U.S. District Judge Carl Barbier ordered that shrimper Casey Thonn return the payments within 30 days. Barbier also found that the AndryLerner firm, which received $35,700 in fees, and principals Jonathan Andry and Glen Lerner were responsible for the restitution.
The judgment also applied to Lionel “Tiger” Sutton, an attorney who received fees for referring Thonn to AndryLerner, as well as Thonn’s accounting firm.
Attorneys for Andry, Lerner and Sutton did not respond to requests for comment.
BP, which continues to assert in court filings that fraud has tainted its estimated $9.2 billion settlement, praised the judgment—the first to order the return of an oil spill claim payment.
“The court’s final judgment shows that the law is beginning to catch up with the fraudsters—and that the plaintiffs’ lawyers and other advisers who assist them will also not be permitted to benefit from that deceit,” BP spokesman Geoff Morrell wrote in an emailed statement.
The judgment, handed down on July 16, affirmed findings by former FBI director Louis Freeh, appointed by Barbier as special master to investigate the claims process. On Sept. 6, Freeh concluded that Andry, Lerner and Sutton, who later worked at the claims office, had been involved in fraudulently filing the Thonn claim.
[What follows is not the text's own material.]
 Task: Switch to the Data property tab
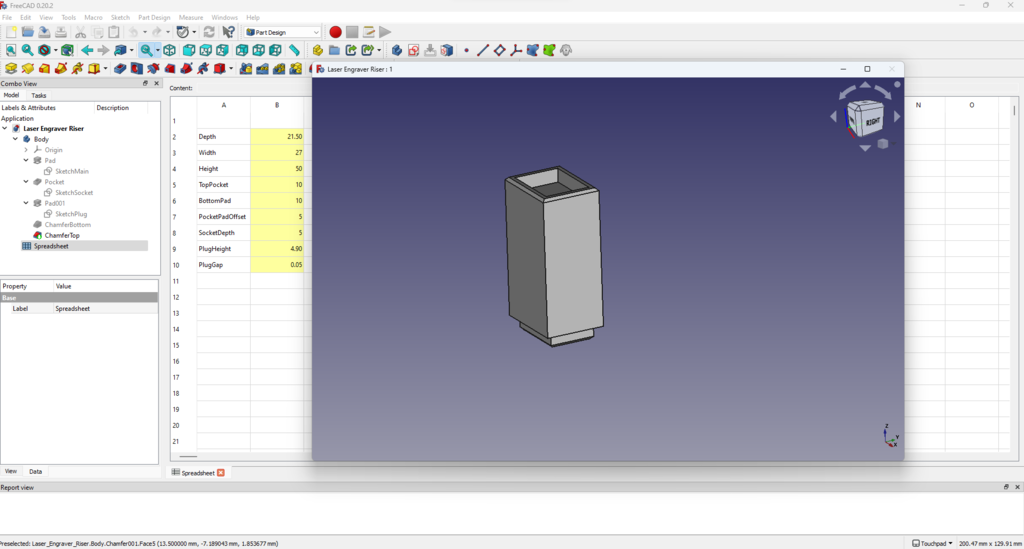coord(35,471)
He recommended sanctions against all three lawyers, plus Sutton’s wife, Christine Reitano, who also worked at the claims office.
All four have denied allegations of fraud. AndryLerner also has sought to lift a freeze that Freeh put on payments to hundreds of its other clients.
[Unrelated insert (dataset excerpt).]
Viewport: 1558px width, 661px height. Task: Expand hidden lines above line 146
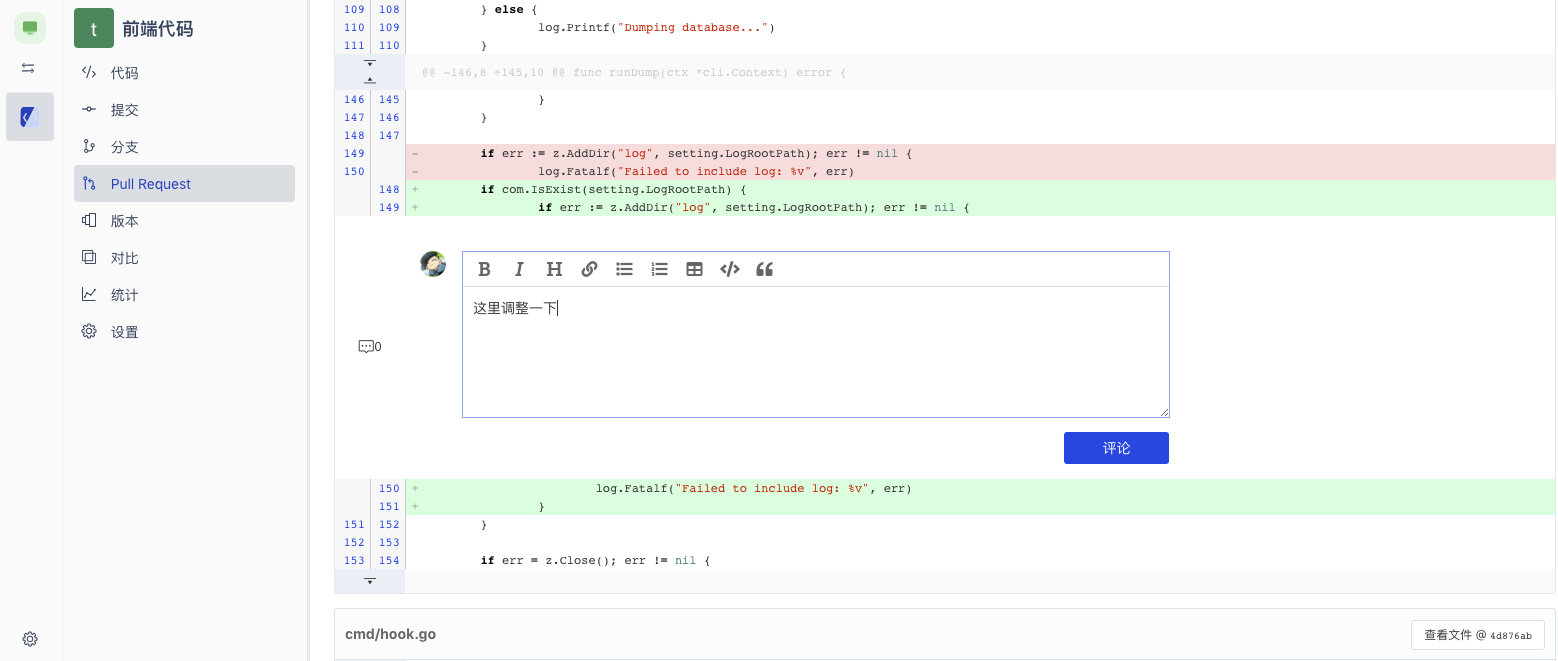coord(369,80)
Freeh moved for restitution of the Thonn claim on Jan. 8. In court papers, Andry, Lerner and AndryLerner sought dismissal of that action, claiming they had no knowledge of any fraud. Sutton also moved to dismiss, saying that he didn’t represent Thonn when the claim was made.
On April 29, Barbier found that restitution was proper. He concluded that Thonn’s claims, which AndryLerner filed on his behalf in 2012, were based on unfiled tax returns.
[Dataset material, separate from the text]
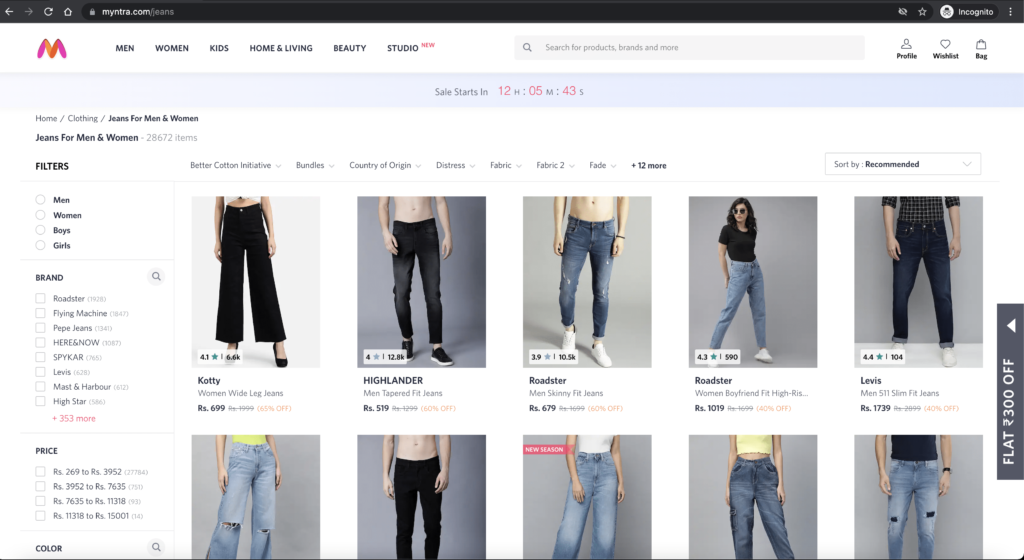Image resolution: width=1024 pixels, height=560 pixels.
Task: Check the Roadster brand checkbox
Action: click(x=41, y=299)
“Here, Thonn’s fraud undermines the integrity of the entire settlement program; therefore, while it is unfortunate that his misrepresentations were not detected earlier, such an oversight does not allow the court to give Thonn a free pass now,” he wrote.
He extended his findings to include Thonn’s professionals, including his lawyers, all of whom were paid on a contingent fee basis.
Since then, BP has sought restitution from additional claimants who received allegedly excessive payments. BP bases such requests on revised calculations set forth in a U.S. Court of Appeals for the Fifth Circuit’s ruling last year.
Last month, Freeh moved to return a $50,000 payment to another AndryLerner client, Jarrod Burrle, based on an allegedly fraudulent claim for lost blue crab revenue. In a filing Monday, Freeh noted that $12,500 of the payment went to AndryLerner and two other firms, the Palazzo Law Firm in Gretna, La., and David Bravo of the Bravo Law Firm in New Orleans, who allegedly received referral fees. Responses to Freeh’s request are due on Friday. Neither Bravo nor Leo Palazzo of the Palazzo Law Firm responded to requests for comment.